For over a decade, we’ve been gathering empirical evidence on how brands create resonance with customers. In this article, we’ll examine one such North Star for marketers — brand admiration — up close, including why it’s critical to brand health and how companies can harness it to withstand the challenges of the current and future business environment.

Why Brand Admiration Matters

Data shows that trust is declining across the globe, and customers may lack trust in certain social institutions or societal leaders. But when it comes to brands, some evoke feelings of love, trust, and respect: Customers have come to admire these brands and view them as essential and indispensable to their lives. Positive emotions like gratification from brand usage and pride from brand ownership generate a tight link between the brand and customers. Brand trust, love, and respect don’t just give meaning to customers’ lives; they also create a safe haven where things seem right with the world, especially in turbulent times.

When customers admire a brand, they are far more likely to be loyal to it. They demonstrate this not just by buying the brand repeatedly over time but by paying a price premium to acquire it. Customers are willing to endure stock-outs and supply chain problems because the brand is worth waiting for. They’ll even work on behalf of it: Loyal customers are more likely to speak out in favor of the brand, both online and in person, and they seek out and build community with other brand advocates.

Indeed, brand admiration and its effects on customer loyalty and advocacy behaviors allow brands to enjoy higher revenues at lower costs. Brand admiration also protects the brand from competition while creating opportunities for alliances with highly regarded companies. Admired brands earn higher returns for all these reasons and fare better in challenging times disrupted by technological and societal change.

Creating Brand Admiration Through the 3 E’s

Brand choices are largely driven by customers’ perceptions of what brands do for them (that is, their benefits). Benefits refers not to what features the product offers or has but rather how it helps customers meet their needs, wants, and goals. As Harvard Business School professor Theodore Levitt famously quipped, customers don’t want a quarter-inch drill; they want a quarter-inch hole. Whereas product features can help realize benefits, the benefits themselves lead customers to the marketplace.

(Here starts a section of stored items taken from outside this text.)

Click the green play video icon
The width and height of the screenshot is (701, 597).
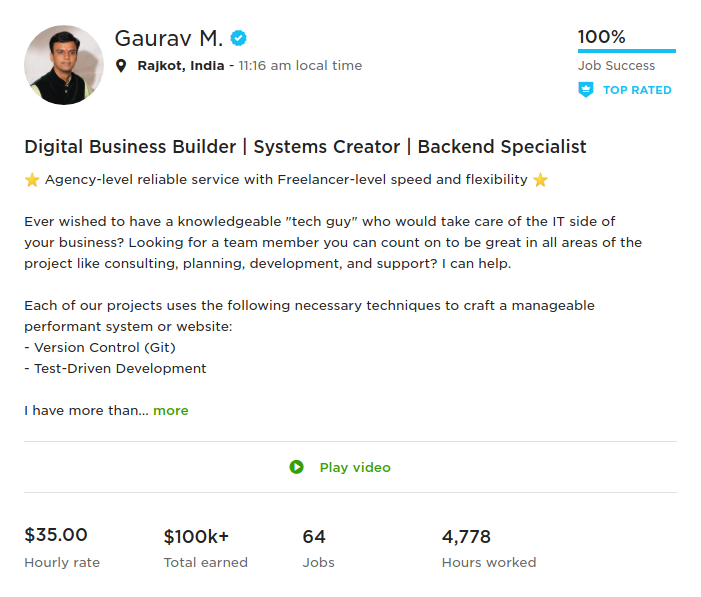tap(296, 467)
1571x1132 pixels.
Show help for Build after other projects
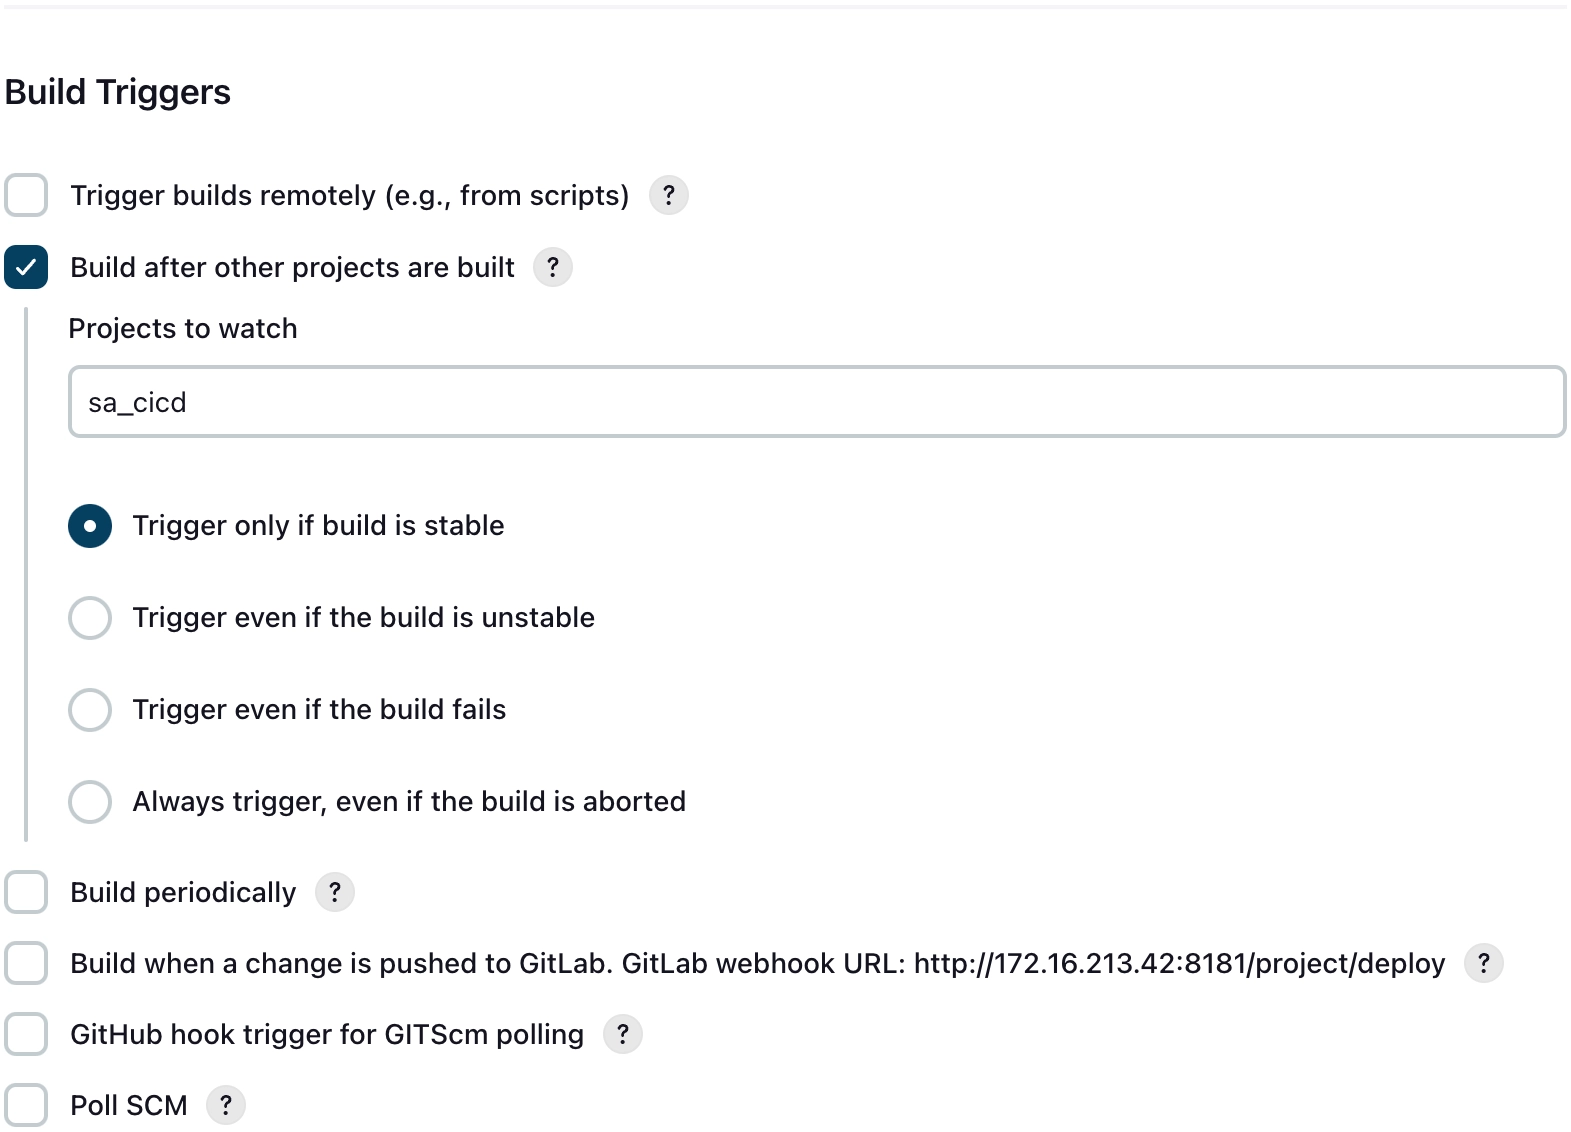(x=552, y=267)
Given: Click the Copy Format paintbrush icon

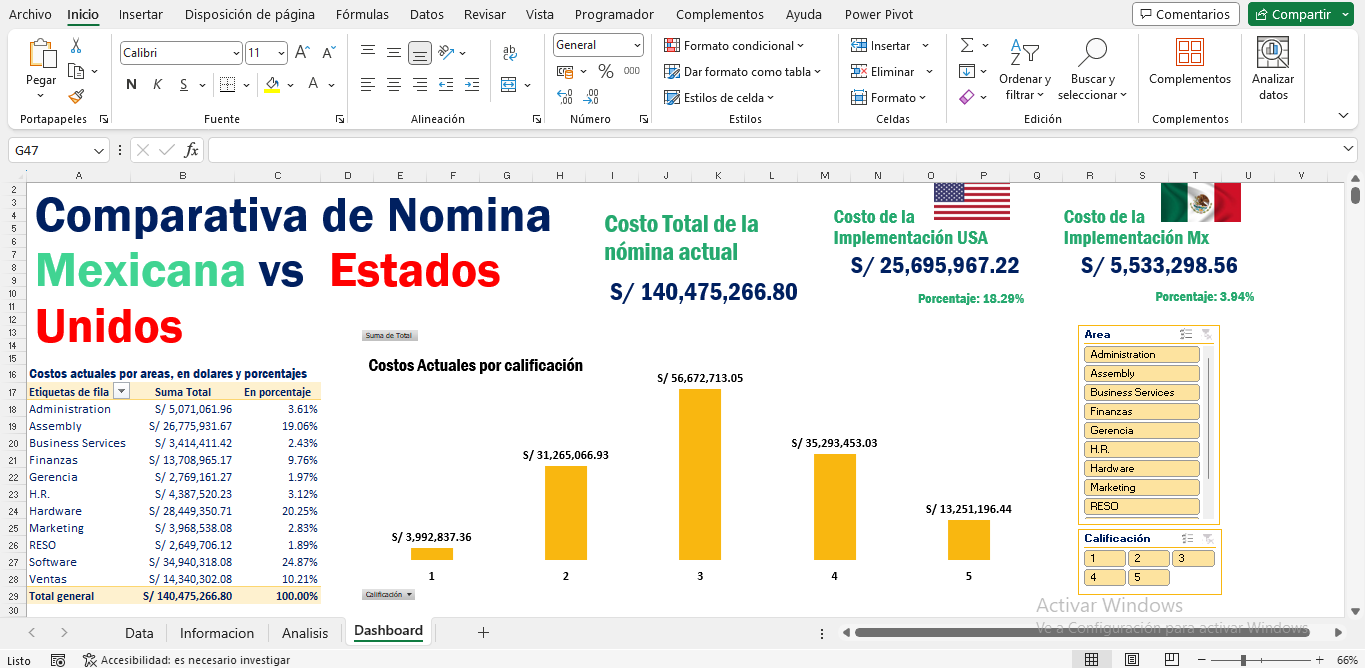Looking at the screenshot, I should 76,96.
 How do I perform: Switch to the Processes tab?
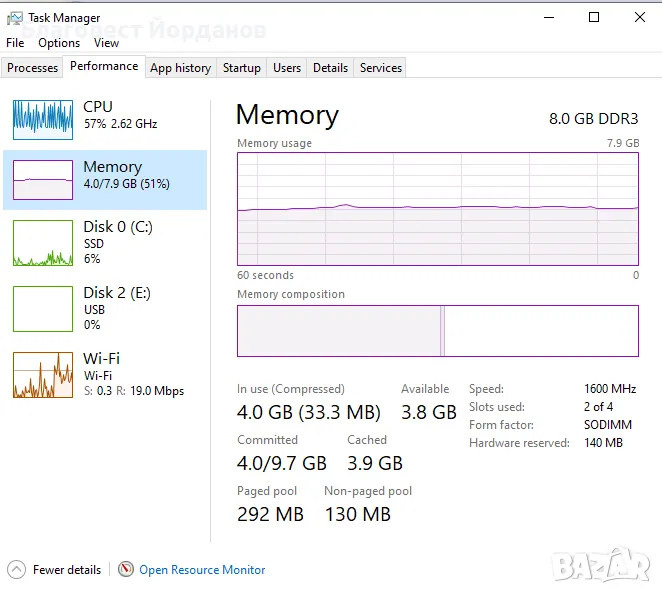click(x=33, y=68)
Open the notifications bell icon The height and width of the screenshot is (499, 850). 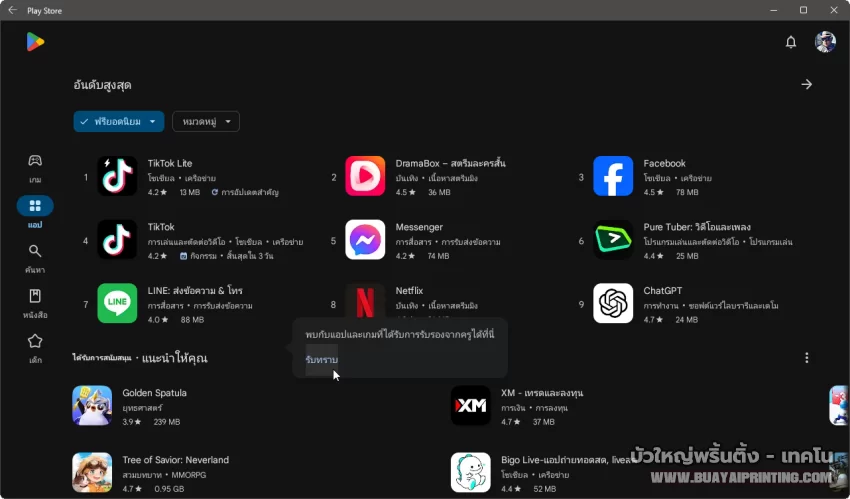tap(790, 42)
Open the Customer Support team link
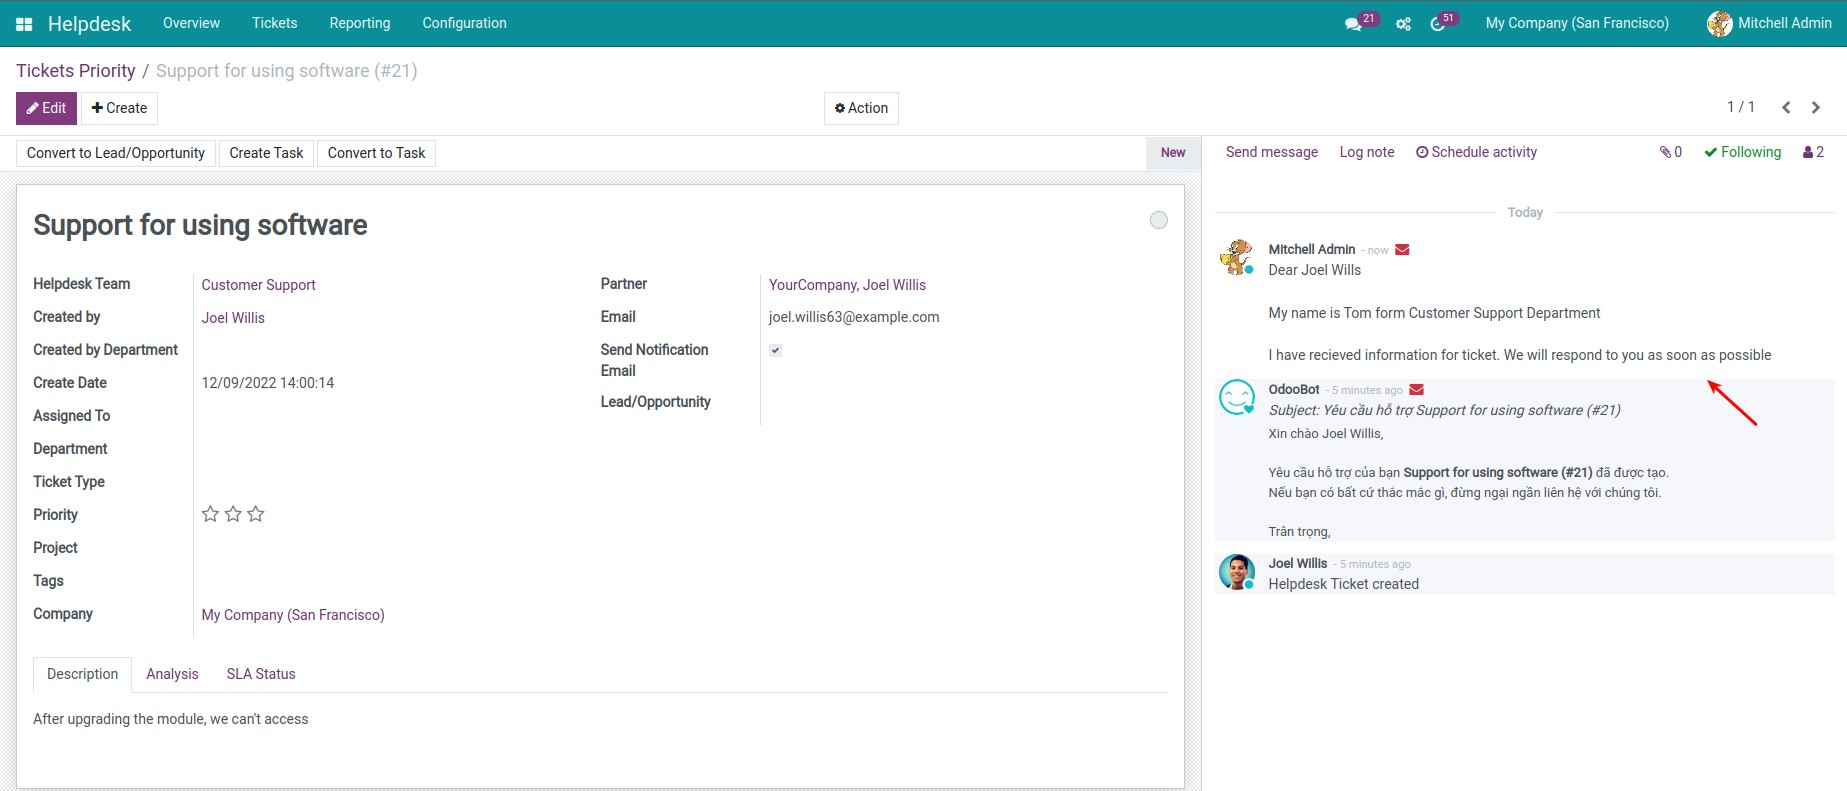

We’ve learned that customers fundamentally want three types of benefits in brands. They want benefits that enable, entice, and enrich them. We call these benefit types the 3 E’s.1 Many brands do a good job of offering one type of benefit (usually enabling benefits), but brands that truly resonate with customers stand out by providing all three types. Indeed, our work shows that when combined, the 3 E’s have an exponential effect on enhancing customers’ quality of life and hence the brand’s value to customers. (See “The Brand Admiration Framework.”)

So, what does it mean to say that brands enable, entice, and enrich customers? Let’s look at strategies that companies and marketers can consider for unlocking these benefits.

Solve Customers’ Problems

Benefits that enable customers empower them in their daily lives. They help customers solve problems (physical, social, emotional, and cognitive) in ways that are economically feasible, reliable, efficient, and convenient. When brands genuinely enable customers, they remove negative emotional states like frustration, anxiety, fear, impatience, and anger — which inhibit admiration and loyalty — and instead foster peace of mind and satisfaction. There are several different ways brands can enable customers:

Resolving problems. Brands can provide enabling benefits by giving customers the agency to solve their problems — both small and large — at work or home or in their business or personal relationships. When customers feel a sense of agency in solving their problems, they experience a greater sense of control over their environments. This in turn leads to a sense of relief and security from future threats.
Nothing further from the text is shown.